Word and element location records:
>> Start

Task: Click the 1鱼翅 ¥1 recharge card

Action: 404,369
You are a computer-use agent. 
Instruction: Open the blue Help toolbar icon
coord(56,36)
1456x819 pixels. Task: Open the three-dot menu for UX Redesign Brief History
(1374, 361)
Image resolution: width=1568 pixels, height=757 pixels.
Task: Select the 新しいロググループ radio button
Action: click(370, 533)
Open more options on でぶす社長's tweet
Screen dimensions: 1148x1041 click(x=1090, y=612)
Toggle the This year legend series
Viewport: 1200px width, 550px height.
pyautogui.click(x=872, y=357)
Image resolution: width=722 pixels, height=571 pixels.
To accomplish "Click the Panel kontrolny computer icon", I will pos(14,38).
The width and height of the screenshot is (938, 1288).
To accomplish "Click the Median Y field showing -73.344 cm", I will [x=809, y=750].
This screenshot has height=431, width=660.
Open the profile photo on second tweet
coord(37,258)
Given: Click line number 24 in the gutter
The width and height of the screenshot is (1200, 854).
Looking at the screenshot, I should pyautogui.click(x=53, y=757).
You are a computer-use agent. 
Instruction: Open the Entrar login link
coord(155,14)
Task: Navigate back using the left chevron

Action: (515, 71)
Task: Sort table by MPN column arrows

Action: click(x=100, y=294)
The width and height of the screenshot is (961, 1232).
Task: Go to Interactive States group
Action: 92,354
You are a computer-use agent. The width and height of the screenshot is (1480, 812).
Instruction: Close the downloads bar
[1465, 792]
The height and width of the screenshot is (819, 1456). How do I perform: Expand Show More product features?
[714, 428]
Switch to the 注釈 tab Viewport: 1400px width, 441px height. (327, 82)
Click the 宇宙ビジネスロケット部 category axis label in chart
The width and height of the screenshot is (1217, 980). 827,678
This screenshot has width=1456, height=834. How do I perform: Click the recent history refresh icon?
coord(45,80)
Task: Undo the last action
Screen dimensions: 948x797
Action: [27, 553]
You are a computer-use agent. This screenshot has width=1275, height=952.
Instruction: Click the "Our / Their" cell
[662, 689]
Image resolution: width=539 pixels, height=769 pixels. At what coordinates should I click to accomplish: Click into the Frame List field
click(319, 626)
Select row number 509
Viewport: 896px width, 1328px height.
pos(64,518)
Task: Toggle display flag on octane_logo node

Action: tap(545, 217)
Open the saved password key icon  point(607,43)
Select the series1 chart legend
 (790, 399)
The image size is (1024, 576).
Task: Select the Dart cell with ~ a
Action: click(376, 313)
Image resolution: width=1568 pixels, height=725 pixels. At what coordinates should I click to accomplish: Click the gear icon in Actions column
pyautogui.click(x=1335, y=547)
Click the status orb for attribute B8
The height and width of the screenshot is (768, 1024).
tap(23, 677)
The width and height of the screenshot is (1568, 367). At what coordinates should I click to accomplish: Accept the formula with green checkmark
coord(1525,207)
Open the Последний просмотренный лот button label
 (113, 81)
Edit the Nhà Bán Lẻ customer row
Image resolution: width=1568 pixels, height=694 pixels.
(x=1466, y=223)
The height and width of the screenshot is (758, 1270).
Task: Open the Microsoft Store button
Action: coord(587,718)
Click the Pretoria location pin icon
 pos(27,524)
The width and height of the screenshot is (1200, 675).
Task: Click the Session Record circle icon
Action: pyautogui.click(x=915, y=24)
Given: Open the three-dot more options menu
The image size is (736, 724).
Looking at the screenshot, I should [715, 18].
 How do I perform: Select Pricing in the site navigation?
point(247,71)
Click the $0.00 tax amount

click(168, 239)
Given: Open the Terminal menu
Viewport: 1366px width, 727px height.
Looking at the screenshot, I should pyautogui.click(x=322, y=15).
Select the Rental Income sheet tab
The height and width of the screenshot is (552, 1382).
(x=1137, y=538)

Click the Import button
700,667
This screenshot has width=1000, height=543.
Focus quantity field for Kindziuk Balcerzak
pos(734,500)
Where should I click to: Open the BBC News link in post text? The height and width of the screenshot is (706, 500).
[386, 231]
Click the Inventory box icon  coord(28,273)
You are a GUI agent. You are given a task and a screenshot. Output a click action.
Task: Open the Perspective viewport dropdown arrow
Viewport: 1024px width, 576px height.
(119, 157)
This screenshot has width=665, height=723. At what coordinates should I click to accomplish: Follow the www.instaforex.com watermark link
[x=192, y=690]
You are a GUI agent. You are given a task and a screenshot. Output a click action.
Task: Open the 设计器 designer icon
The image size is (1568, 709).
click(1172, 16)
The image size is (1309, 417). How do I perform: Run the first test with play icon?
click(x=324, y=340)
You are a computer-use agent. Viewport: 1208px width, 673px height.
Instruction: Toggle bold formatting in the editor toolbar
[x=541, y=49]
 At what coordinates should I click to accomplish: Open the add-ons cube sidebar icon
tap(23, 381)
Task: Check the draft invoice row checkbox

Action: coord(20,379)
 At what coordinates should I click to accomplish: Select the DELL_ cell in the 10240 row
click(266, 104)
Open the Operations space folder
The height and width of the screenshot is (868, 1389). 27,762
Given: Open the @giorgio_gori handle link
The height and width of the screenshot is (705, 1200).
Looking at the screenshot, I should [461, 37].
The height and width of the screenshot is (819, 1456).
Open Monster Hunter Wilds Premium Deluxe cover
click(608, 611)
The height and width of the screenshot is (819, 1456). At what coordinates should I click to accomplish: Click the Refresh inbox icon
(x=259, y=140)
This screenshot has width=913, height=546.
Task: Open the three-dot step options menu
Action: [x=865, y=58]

>> End

Please edit the rows from the first line through the line with "coord(56,36)": change "Help" to "Settings" and keep everything else the same. Return only those lines.

Task: Click the 1鱼翅 ¥1 recharge card

Action: 404,369
You are a computer-use agent. 
Instruction: Open the blue Settings toolbar icon
coord(56,36)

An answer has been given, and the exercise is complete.